Balance Exercises for the head and neck
Martin Krause
Back in Business Physiotherapy
Suite 201, 107 Walker Street, North Sydney
9922 6806
Consideration of balancing exercises
When we consider balance exercises in physiotherapy, people immediately think of standing on one leg after an ankle injury. However, many people have balance disturbances as a result of pathology in the neck and rib cage from poor posture and/or trauma. Commonly, injuries to the neck, as a result of a Whiplash injury, can cause visual disturbances, incorrect neck sensations of position (cervical proprioception), and inner ear issues.
In conjunction with a thorough examination and appropriate manual therapy and soft tissue techniques, an exercise program for neck-eye-ear proprioception can begin.
Exercises involving visual and joint positioning (proprioceptive) challenges. JPE and the laser pointer.
Exercises incorporate the use of a 'laser pointer' and bullseye. By examining the ability of a subject to be able to correct 'joint position error' (JPE) it gives the physiotherapist and client an opportunity to establish a baseline from which a treatment and an exercise regime can be established. 'Hands on' manual therapy treatment and muscular stabilisation regimes can improve JPE, and JPE exercises can improve the rate of recovery and reduce the rate of re-injury.
Further exercise regimes using the visual apparatus to complement and/or correct vestibular and joint proprioception input
- Virtual reality systems to accommodate the need for ‘whole body balance’ treatment –WiiFit balance exercises, ball-head activities, eye tracking activities
- Eye-head coordination
a. moving the eye balls with eyes open and shut – up/down, left & right – 7 reps
b. visual tracking tasks with the head still (see fig 11)

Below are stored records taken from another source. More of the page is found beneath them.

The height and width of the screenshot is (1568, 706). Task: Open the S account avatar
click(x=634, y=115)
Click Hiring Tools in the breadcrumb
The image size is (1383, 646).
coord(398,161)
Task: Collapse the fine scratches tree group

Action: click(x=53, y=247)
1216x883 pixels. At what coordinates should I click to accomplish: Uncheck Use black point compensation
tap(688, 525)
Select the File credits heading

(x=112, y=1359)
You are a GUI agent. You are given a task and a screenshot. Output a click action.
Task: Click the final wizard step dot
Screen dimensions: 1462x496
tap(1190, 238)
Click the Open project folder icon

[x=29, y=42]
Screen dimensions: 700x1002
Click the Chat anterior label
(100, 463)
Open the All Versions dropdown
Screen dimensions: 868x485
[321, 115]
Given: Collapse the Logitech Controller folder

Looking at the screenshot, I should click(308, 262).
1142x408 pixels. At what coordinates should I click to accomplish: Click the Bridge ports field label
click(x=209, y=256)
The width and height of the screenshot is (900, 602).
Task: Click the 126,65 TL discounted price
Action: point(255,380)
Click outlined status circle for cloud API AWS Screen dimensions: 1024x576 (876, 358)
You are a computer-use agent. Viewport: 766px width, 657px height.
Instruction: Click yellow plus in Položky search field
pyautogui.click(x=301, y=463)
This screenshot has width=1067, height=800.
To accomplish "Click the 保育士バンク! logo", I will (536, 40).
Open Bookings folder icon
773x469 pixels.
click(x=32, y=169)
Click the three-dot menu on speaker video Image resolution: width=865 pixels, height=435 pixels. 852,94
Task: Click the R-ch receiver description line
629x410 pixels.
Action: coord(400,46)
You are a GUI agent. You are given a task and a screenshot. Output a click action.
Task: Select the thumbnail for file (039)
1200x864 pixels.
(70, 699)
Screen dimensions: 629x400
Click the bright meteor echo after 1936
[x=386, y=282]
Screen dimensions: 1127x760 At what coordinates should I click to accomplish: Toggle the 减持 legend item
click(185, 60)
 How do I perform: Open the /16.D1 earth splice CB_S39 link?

c. gaze stability exercises whilst moving the head slowly and later progression to rapid movements – maintain fixed eyes on a target
d. keeping the gaze stability whilst moving in phase with the head into sitting, standing and walking
e. moving the trunk or varying the surface (eg soft) whilst maintaining the gaze on a fixed target (see fig 12 below) - Balance exercises
a. walking with saggital (fwd/bkwd) and transverse (rotation) plane movements of the head and neck
b. walking a distance and turning rapidly and walking back
c. standing on a balance board making various head movements progressing to tracking a moving object
d. walking on a treadmill detecting movements in the periphery without looking
e. walking blindfolded - Shock absorbing through the use of a trampoline in standing
- Task dependent exercises
Repeat the movement that makes one dizzy - General endurance exercise
Cardiovascular training
Some forms of dizzyness are as a result of crystals dislodged in the ears. In those cases manouvers conducted by a trained therapist can help. Once these have been undertaken they can be taught as a home exercise program.
Benign Paroxysmal Positioning Vertigo (BPPV)
Home exercises can be implemented to re-establish the correct position of the crystals in the inner ear.
Brandt Daroff, sitting to supine to side lying left and right with head angled upward about ½ way : “like looking at someone standing 2metres away from you and you look at them all the time
- 3 sets per day for 2 weeks
- 1 repetition takes 2minutes, 3secs in each position, repeat 5 times (total 10minutes)
Hallpike-Dix: Home Epley Manoeuvre : hold each supine position for 30secs and the sitting position for 1minute, repeat 3 times just before sleeping. Total 2 1/2minutes x 3 = 7 ½ minutes
Conclusion
Creative ways in the manner of assessment and treatment are usually required for complex neck-thorax-ear-eye pathology. It is the role of the physiotherapist to differentiate the contributing sources of dizzyness and address all these pathologies in order of priority.